[Extracted data]

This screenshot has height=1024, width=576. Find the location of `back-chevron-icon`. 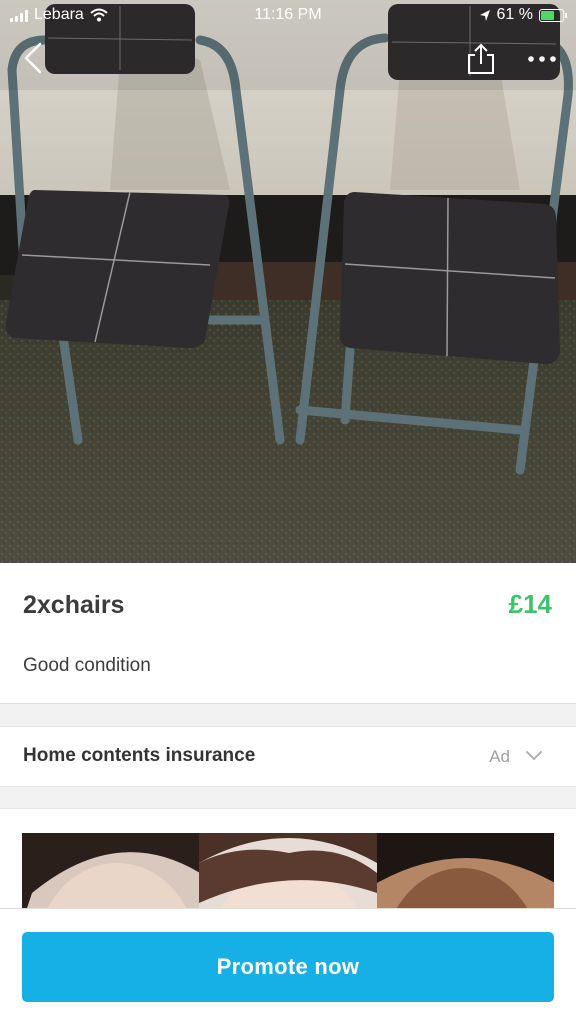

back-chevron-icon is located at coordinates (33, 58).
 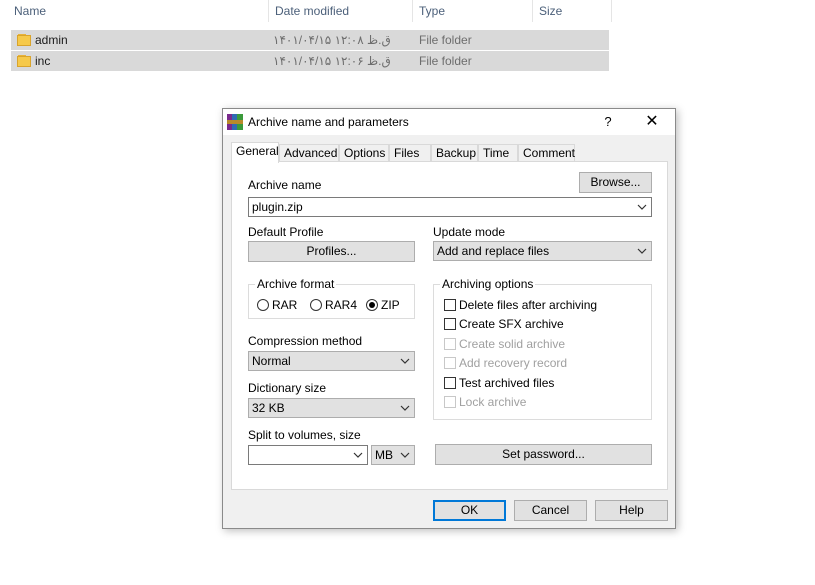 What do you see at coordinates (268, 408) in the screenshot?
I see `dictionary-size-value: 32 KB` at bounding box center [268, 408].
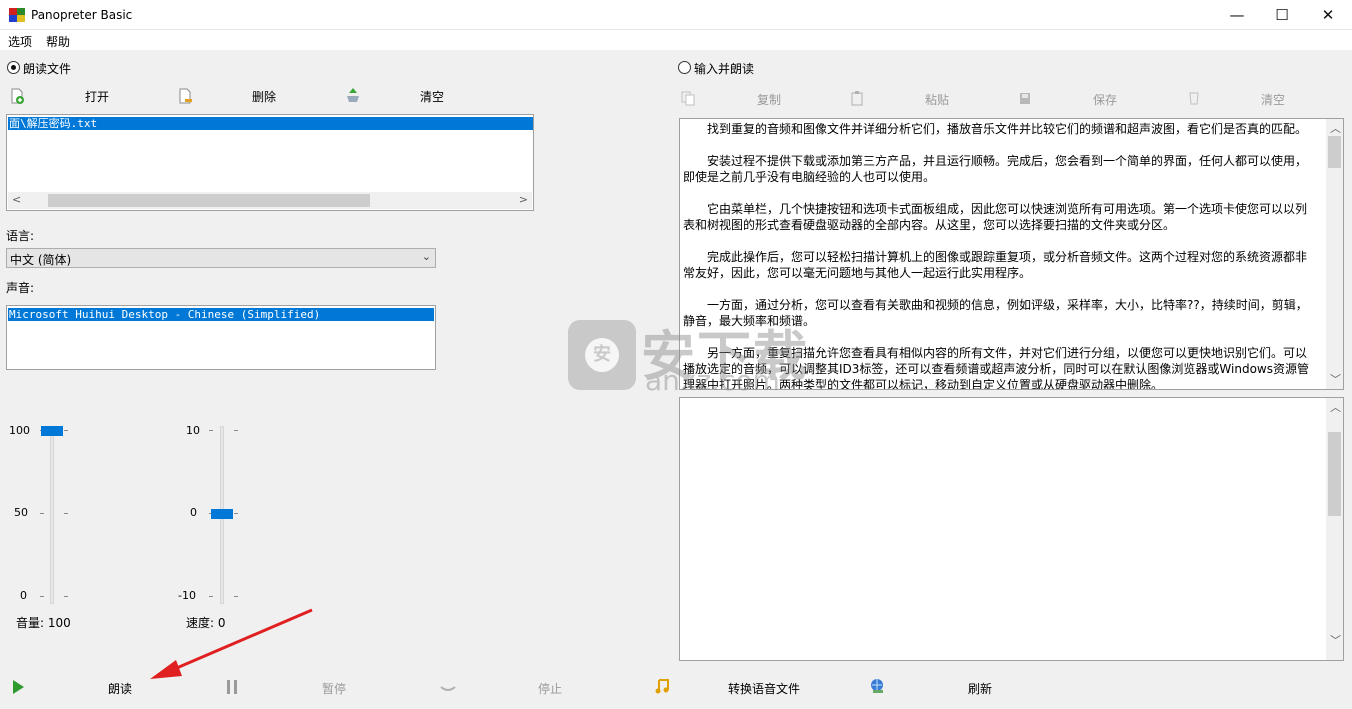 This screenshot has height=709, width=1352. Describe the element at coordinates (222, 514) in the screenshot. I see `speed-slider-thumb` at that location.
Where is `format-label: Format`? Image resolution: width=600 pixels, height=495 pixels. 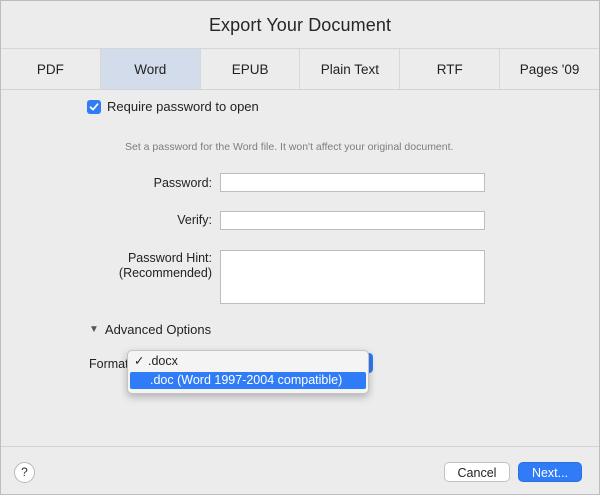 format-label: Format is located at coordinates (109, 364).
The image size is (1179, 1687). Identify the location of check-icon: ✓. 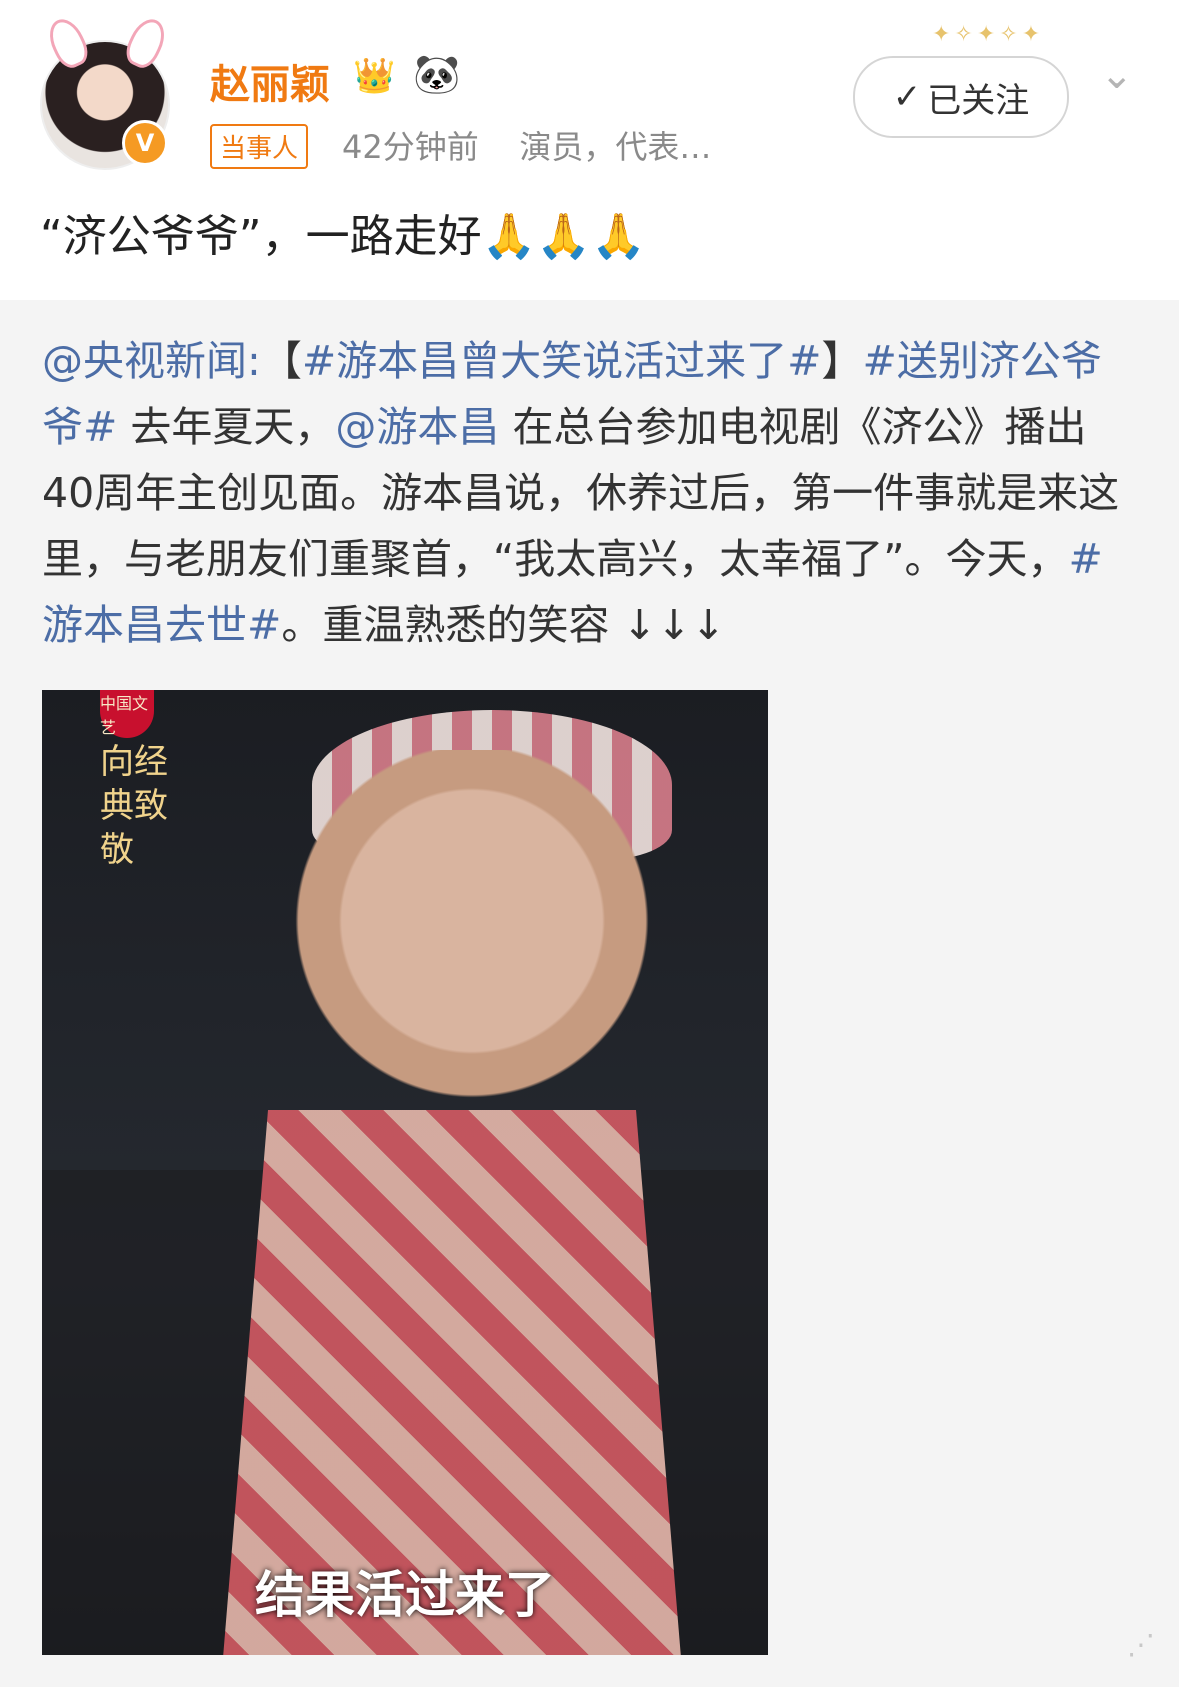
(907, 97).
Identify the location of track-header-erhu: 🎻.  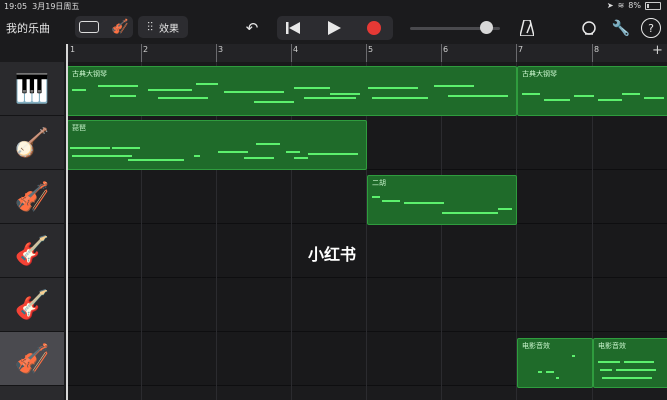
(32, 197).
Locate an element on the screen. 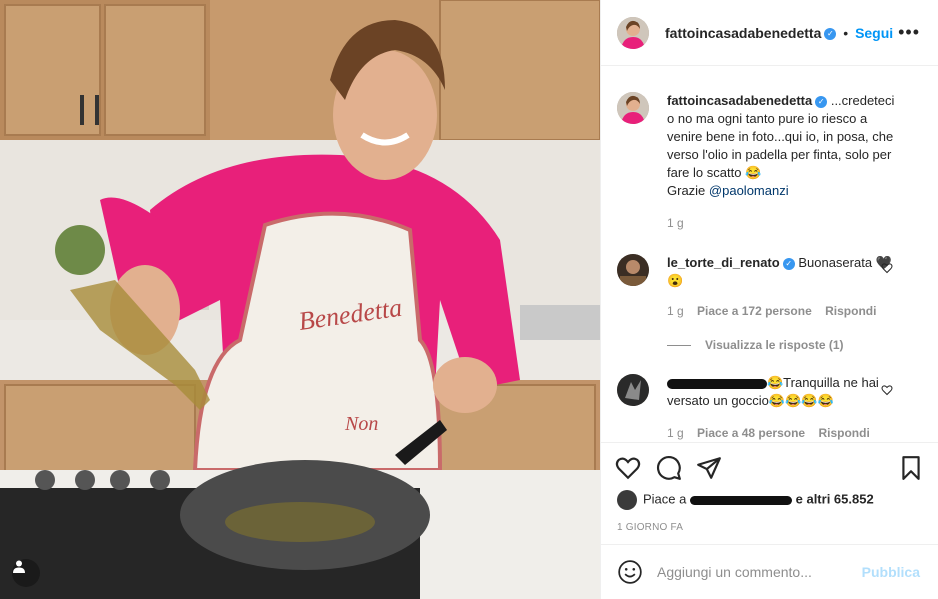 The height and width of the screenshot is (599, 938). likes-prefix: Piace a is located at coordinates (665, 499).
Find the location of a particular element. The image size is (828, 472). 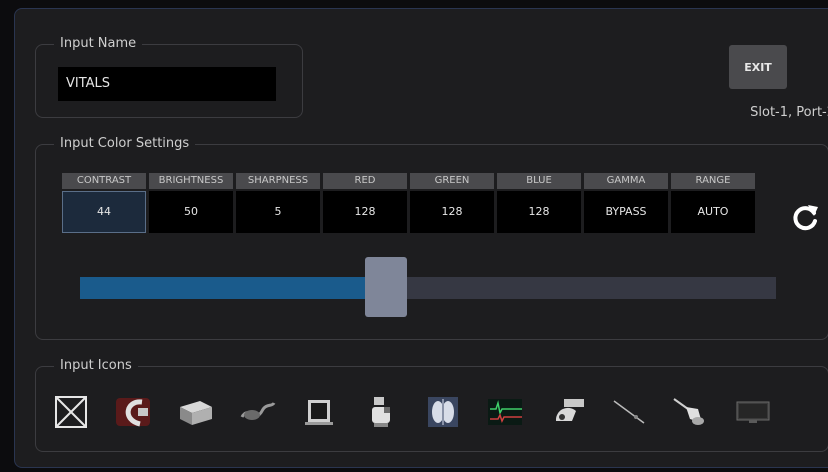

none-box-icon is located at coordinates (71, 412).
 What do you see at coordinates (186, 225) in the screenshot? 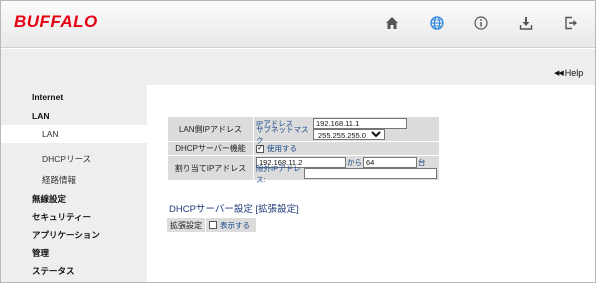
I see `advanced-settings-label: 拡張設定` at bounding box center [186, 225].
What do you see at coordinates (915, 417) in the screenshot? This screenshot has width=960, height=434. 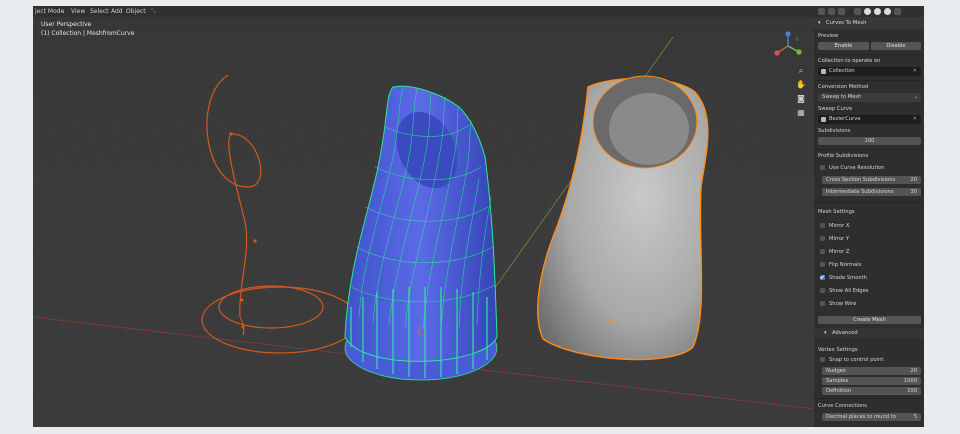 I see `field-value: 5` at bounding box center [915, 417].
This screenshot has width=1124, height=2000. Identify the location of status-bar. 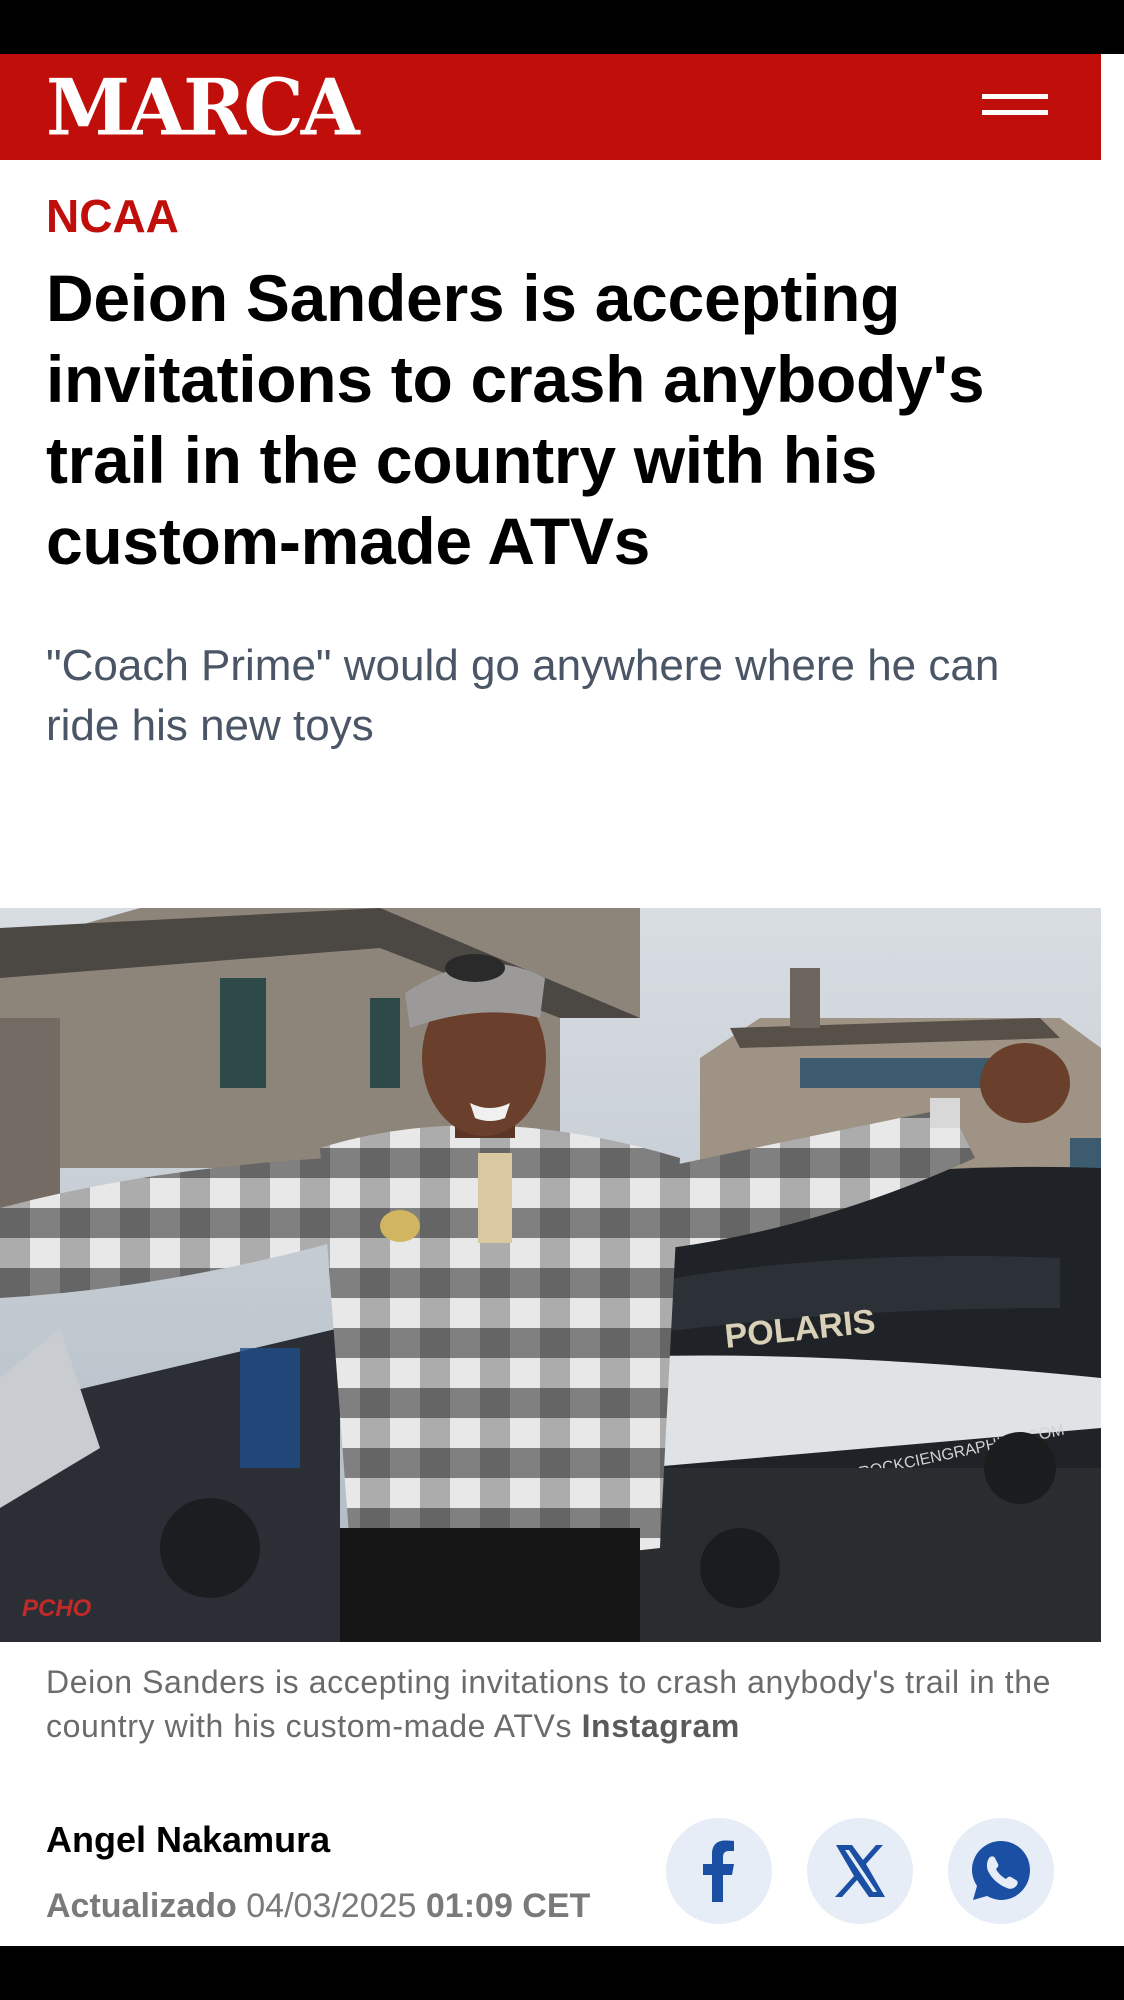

◆ **Work task**
Copy the data word for word, starting at the very beginning and stopping after the line that contains "back-chevron-icon is located". Leave the pictures out.

◆ **Exercise result**
This screenshot has height=1024, width=576. Find the location of `back-chevron-icon`. 

back-chevron-icon is located at coordinates (33, 58).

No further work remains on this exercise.